At the end of his life, Moses blesses the tribes individually, except Zebulun and Issachar. He blesses them together, one brother for “going out” and the other for “being in his tents.” Why?
While the tribe of Zebulun apparently had success with mercantile and maritime ventures, and Issachar, with agriculture, many sages look in the text for a deeper answer.
They taught that Zebulun did indeed go out into the world of commercial enterprise but that Issachar stayed in tents, in order to study and teach Torah, God’s word. One earned material strength by going out. The other drew spiritual strength from the interior.
Moses recognized the wisdom in both, especially in their being linked, in their support of each other. And that, I think, is the main lesson for us.

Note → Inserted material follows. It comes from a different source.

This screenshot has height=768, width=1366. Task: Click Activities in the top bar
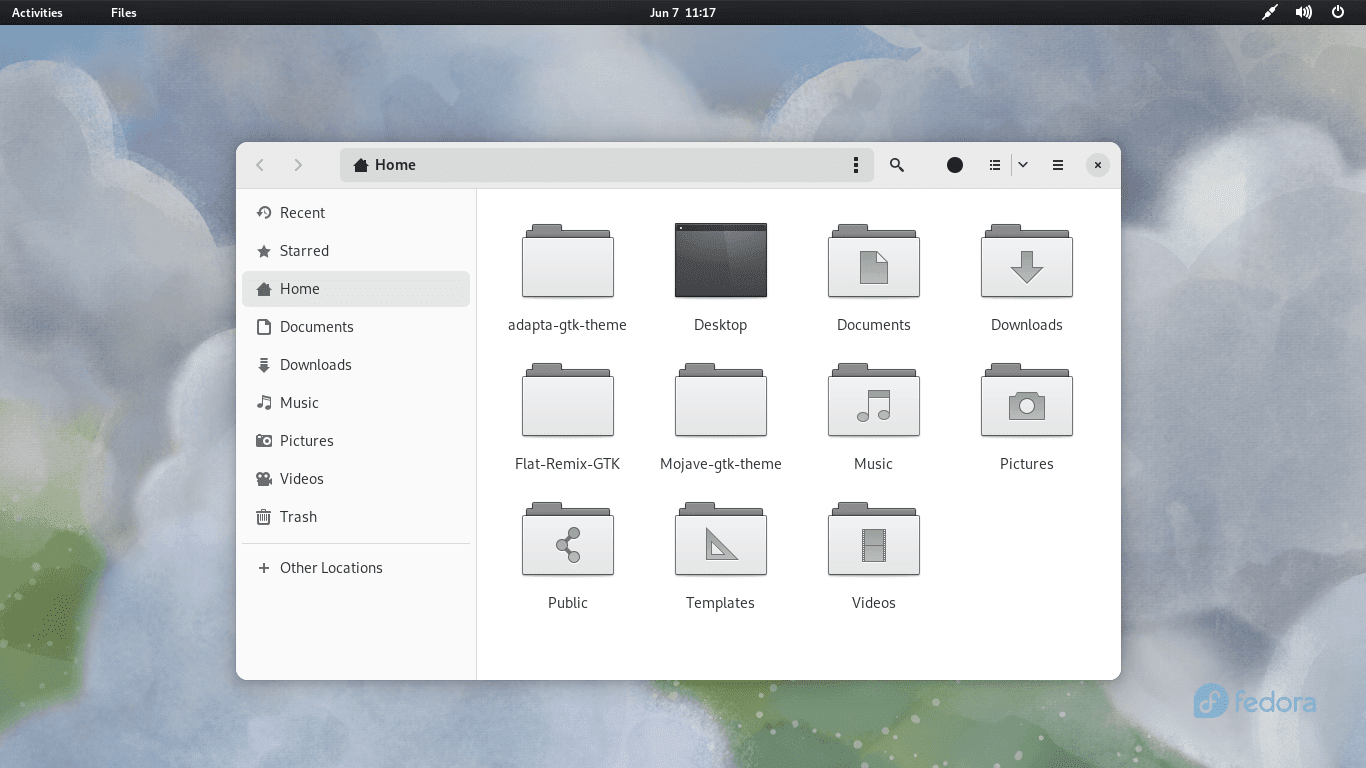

These brothers understood and benefited from the balance that comes from devoting the material to support the spiritual/ethical and the spiritual/ethical to support the material. In our communities and indeed in our own individual lives, there should be mutual cooperation between “Zebulun” and “Issachar.”
Moses goes on to say in the very next verse that these two tribes will call the people to the mountain for sacrifices of righteousness for the abundance of sea and from sand.
This has been interpreted many ways. I like the idea that the way of life characterized by the mutual support of these two tribes will help draw the peoples who stream to the mountain of the Lord’s house, to learn of His ways and walk in His paths. (Micah 4:1-2)
Such wondrous things are possible for us, too, when the material and spiritual support each other.